I came across Orangeblood, a new indie game published by PLAYISM, and had to give it a shot. On paper, Orangeblood is an enticing project. It’s a 1990s hip hop-inspired JRPG featuring a crew of vulgar ladies fighting government suits with randomly-generated ordinance. All that set in a colorful, cyberpunk-like world with multiple options for wild visual filters and other settings. This combination of setting, style, and genre seems perfect, but the execution was deflating in a way that rolled beyond disappointment into frustration.
Things go off the rails pretty much as soon as Orangeblood gets started. You wake up in some kind of CIA containment cell, and the dialogue and set-dressing is completely incomprehensible. It doesn’t necessarily seem poorly translated or localized, at least when it comes to understanding what’s happening. Instead, it feels like the folks tasked with translating Orangeblood had to make the best out of cyberpunk-flavored word soup. As more characters and adversaries get introduced, the setting, stakes, characters, nothing makes any sort of digestible sense.
A lot of that is down to Orangeblood trying so hard to capture its edgy, urban vibe it trips all over itself. It’s reflected in the localization to a fault; the script is full of grammatically correct slang and bizarre swearing cadence that reads like Ben Shapiro trying to ghostwrite for Jim Mahfood. It is really, truly unpleasant to sit through and try to digest, and that’s coming from someone who genuinely loves hip-hop, vaporwave, etcetera.
Ironically enough, the soundtrack here is pretty dope. While putzing around in acid-stained, JRPG hypebeast city, the music is full of energy and style, and you can hear Orangeblood’s intent. Way better than you can see or read it, anyway.
Speaking of reading, I’m not sure if the PC version suffers the same kind of issues, but playing on the Nintendo Switch straight up gave me a headache. Like I mentioned earlier, Orangeblood has a host of visual options you can play around with, from a CRT filter to several different kinds of color themes. Even the default visual settings feel like some wild filterings over relatively normal pixel art. But no matter what you set it to, there’s this ever-present blur that’s just hazy enough to strain my eyes. Some odd lag that crops up every now and then, combined with the blurry filters, was sometimes just enough to trigger some mild motion sickness.
Visual weirdness aside, I still wanted to give Orangeblood a fair shake. Maybe, I thought, if I could tweak the filters enough and had some patience for the haphazard writing, perhaps there could still be a fun, small-scale JRPG romp with sick music. But the combat just doesn’t do much for me either. There’s hardly any nuance to the combat, as characters don’t have many options beyond basic attacks, and it seems like the core concept is Borderlands-like randomly-generated weapon stats. But in a visually dubious JRPG-style game composed of small sprites, it’s really hard to notice or care about that sort of system.

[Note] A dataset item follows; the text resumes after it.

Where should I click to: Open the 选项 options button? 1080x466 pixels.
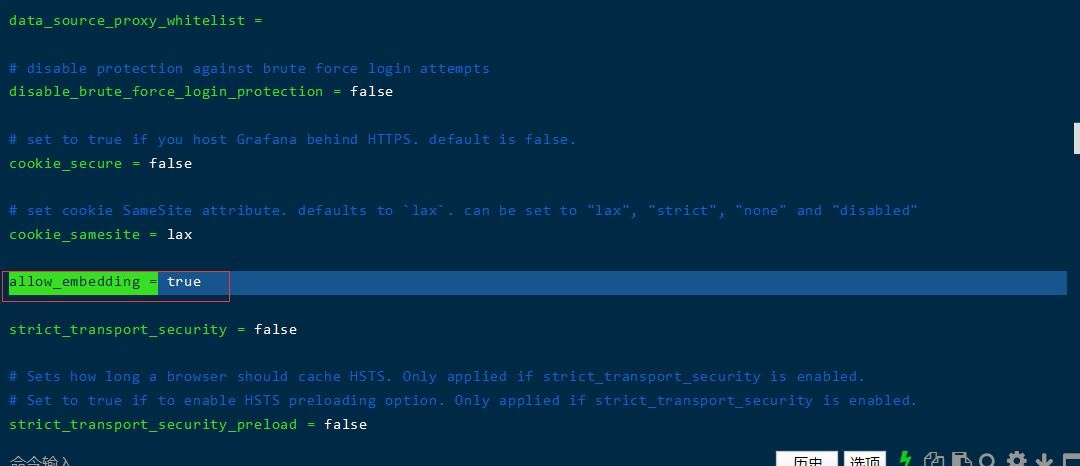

I’m glad games like Orangeblood are out here trying to mix things up! Especially on the Switch, it’s awesome to see risks being taken in JRPG spaces where tropes often reign supreme. And the Japanese hip hop theme is something you just never see over here in localized videogames land. But in trying so hard to stand out and present a unique style, Orangeblood just gets in its own way too much to be an enjoyable ride. It’s too edgy and incomprehensible to be a good story, too blurry and noisy to look nice despite all the clear effort, and the combat system ultimately adds up to grinding and making your basic numbers go up. It’s a style over substance kind of situation, but without the style to actually pull that off.
- Dope soundtrack
- Lots of weird visual filters
- Creative environments and settings, visually
- Incomprehensible storytelling and “hip hop cadence written by nobody who understands hip hop cadence” localized dialogue
- Dull combat system based around RNG numbers and little else
- Blur and lag that can be uncomfortable to look at depending on the user (YMMV of course)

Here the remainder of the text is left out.